BEGIN Document text
Some on the council believe her and fear the hospital will move elsewhere. Mayor Robert Holbrook, for one, is outraged that the city is requiring a religious hospital to fund nurses to work in Santa Monica’s public school system, crossing the line between church and state. “I wouldn’t dare ask the city to put money into St. Monica’s school, because it’s Catholic,” Holbrook said. “If Saint John’s decides to go somewhere else, we’d lose more than the hospital. We’d lose a big chunk of health care.”
If Saint John’s is to keep operating in Santa Monica, it has no choice but to rebuild. Severely damaged by the Northridge earthquake, the hospital is required by state regulators to renovate its current facility during the next 10 years, a mandate the hospital has seized as an opportunity to expand and modernize.
Shonka paints a bleak picture of the hospital’s finances. Reimbursements the hospital collects for medical services have been shrinking for years, and many employees have not had raises in several years. Shonka said a $100 million fund-raising campaign is the best hope Saint John’s has to pay for the first phase of the project.
Yet Saint John’s has spared no expense when it comes to playing politics for its planned expansion. Forget that the hospital is run by the Sisters of Charity of Leavenworth Health Services Corp. in Kansas — this project has all the political wrangling of a big-city development deal, with Shonka sitting at the head of the table.
She is a no-nonsense nun known simply as “Sister,” described by some as one of the toughest and brightest executives in the city. But she is a nun, after all, and does not let you forget it, ending a meeting with one member of the City Council by reminding him to do what is “just and moral.”
The hospital has hired the polling firm Fairbank, Maslin, Maullin & Associates to survey residents about Saint John’s, asking for opinions about the hospital, the development project and certain council members. And during public hearings on the project last year, Saint John’s rented buses, packed them with employees and supporters, and drove them to City Hall.
The politics of the project went on public display at last month’s City Council meeting. Two council members vowed to vote against the entire development unless Saint John’s followed a city-charter formula for replacing housing units located on the site of the planned expansion.
Saint John’s answered with an expensive counterproposal, offering to pay roughly a million dollars extra and provide more affordable units if the City Council agreed to bypass the charter and give the hospital an option to build the units somewhere else. Arguing that Saint John’s could achieve the same goal by following the law, the council rejected the offer and each side accused the other of playing political hardball.
Such head butting has marked the project from the start.
Critics accuse Saint John’s of taking a how-dare-you-ask-questions stance and refusing to openly discuss issues such as how many child-care slots the hospital should provide. However, in the weeks since the City Council voted, Shonka and hospital CEO Bruce Lamoureux have been meeting one-on-one with council members and have reached an informal agreement with the city on child care.
Neighbors of the hospital say Saint John’s stopped listening to them a long time ago, as soon as they protested the plan to move the emergency room from Santa Monica Boulevard to a quieter residential street on the opposite side of the building. David Cole, who lives across the street, attended the first community meeting the hospital had to explain the project.
Things, he said, went downhill from there and have not improved since.
“They pretty quickly backed up, became defensive, entrenched themselves, and they haven’t budged since,” Cole said. “I can see their dilemma. They had spent $11 million designing the hospital, and then they had a community meeting. At that point, it was too late. There was no ability for give and take.”
END Document text
BEGIN Data records
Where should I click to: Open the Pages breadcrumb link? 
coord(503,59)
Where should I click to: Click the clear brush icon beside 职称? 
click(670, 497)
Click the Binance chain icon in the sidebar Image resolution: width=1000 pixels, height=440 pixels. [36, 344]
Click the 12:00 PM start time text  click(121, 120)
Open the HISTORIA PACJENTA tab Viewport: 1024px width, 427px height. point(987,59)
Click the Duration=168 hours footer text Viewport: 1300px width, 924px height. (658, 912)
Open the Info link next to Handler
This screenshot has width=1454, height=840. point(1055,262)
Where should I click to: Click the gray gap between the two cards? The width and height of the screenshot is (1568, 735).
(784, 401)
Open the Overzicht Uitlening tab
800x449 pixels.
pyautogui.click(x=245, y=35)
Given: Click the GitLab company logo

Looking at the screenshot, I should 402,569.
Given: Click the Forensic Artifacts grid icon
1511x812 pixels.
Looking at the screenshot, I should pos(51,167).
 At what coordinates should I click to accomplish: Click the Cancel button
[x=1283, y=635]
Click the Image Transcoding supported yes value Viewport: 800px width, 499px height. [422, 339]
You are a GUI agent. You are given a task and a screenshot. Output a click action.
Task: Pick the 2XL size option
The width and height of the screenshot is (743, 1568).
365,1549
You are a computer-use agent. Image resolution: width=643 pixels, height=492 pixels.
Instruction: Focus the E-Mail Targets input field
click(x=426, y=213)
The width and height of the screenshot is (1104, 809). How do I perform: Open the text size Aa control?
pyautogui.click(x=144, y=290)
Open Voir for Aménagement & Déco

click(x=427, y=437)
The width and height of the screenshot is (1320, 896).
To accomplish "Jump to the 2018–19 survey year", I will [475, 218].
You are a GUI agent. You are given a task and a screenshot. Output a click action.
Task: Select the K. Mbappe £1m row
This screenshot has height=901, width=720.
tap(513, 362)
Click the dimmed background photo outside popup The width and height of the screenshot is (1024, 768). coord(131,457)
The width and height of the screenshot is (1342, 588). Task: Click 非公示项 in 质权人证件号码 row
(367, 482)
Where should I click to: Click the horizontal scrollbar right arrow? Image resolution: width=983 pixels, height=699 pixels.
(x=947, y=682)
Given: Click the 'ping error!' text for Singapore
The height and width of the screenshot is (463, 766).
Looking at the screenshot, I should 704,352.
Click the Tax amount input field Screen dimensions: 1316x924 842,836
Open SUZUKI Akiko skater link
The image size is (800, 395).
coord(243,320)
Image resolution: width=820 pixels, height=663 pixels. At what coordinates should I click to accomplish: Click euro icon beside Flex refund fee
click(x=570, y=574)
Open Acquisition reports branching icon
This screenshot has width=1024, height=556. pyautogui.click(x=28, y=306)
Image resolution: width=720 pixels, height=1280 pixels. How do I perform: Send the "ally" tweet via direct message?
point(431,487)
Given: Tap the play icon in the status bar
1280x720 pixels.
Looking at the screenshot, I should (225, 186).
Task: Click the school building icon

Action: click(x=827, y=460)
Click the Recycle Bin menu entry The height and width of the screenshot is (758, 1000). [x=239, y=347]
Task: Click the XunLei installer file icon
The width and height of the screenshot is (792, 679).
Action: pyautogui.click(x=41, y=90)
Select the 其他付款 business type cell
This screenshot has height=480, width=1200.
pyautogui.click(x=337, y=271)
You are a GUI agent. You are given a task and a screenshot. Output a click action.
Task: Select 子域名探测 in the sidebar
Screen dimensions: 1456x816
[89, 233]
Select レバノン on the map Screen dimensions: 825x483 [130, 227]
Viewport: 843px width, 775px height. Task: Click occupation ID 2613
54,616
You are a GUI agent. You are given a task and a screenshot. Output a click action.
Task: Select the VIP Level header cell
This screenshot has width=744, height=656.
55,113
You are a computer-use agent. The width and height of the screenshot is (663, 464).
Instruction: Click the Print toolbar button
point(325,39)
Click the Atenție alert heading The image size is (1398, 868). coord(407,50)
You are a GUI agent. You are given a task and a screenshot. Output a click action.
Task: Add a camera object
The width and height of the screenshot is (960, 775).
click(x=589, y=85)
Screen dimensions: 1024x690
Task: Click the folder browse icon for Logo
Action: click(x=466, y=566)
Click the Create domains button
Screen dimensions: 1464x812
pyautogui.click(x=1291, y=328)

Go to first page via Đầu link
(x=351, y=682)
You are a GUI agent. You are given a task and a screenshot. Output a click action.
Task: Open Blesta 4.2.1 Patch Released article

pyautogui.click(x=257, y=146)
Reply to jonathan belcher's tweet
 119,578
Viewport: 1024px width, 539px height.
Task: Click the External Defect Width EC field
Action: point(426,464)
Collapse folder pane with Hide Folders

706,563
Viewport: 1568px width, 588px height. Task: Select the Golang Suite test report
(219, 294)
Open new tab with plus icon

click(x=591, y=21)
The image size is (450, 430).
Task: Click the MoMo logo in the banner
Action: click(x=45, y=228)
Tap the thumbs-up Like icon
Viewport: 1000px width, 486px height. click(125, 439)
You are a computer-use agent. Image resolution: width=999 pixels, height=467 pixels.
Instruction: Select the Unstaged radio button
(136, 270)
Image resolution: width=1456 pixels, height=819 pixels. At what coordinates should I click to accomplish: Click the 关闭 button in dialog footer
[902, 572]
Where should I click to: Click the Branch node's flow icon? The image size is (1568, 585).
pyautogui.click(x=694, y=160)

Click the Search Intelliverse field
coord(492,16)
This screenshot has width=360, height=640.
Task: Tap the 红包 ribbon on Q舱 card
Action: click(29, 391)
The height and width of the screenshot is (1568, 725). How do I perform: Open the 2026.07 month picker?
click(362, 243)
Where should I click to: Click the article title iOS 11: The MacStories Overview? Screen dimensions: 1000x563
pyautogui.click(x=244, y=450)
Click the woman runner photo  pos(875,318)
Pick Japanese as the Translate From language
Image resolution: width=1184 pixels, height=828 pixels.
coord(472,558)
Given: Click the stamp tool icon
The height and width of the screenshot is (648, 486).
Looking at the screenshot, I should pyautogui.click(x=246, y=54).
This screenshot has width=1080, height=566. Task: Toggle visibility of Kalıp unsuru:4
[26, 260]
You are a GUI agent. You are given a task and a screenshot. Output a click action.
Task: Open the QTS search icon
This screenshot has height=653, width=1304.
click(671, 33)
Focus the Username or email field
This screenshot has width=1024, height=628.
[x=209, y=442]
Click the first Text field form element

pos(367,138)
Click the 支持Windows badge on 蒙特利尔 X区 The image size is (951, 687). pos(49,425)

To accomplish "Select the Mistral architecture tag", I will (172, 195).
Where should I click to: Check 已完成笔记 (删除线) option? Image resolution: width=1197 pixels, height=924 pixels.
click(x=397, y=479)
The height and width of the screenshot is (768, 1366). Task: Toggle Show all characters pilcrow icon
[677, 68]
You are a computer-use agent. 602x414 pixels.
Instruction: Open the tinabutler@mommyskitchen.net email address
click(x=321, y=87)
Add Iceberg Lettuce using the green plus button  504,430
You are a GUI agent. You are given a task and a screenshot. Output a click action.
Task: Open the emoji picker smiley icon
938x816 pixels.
END Data records
- **Work order 1**
According to the hospital article, which earthquake severely damaged Saint John's?
- **Work order 2**
Summarize the hospital article in two sentences.

- **Written response 1**
The Northridge earthquake.

- **Written response 2**
Saint John's, required by state regulators to rebuild after damage from the Northridge earthquake, is pursuing an expansion in Santa Monica and has spared no expense on politics for it, including polling residents and busing supporters to City Hall. The project has been marked by clashes with the City Council over replacing housing units on the site and with neighbors who say the hospital stopped listening once they protested moving the emergency room.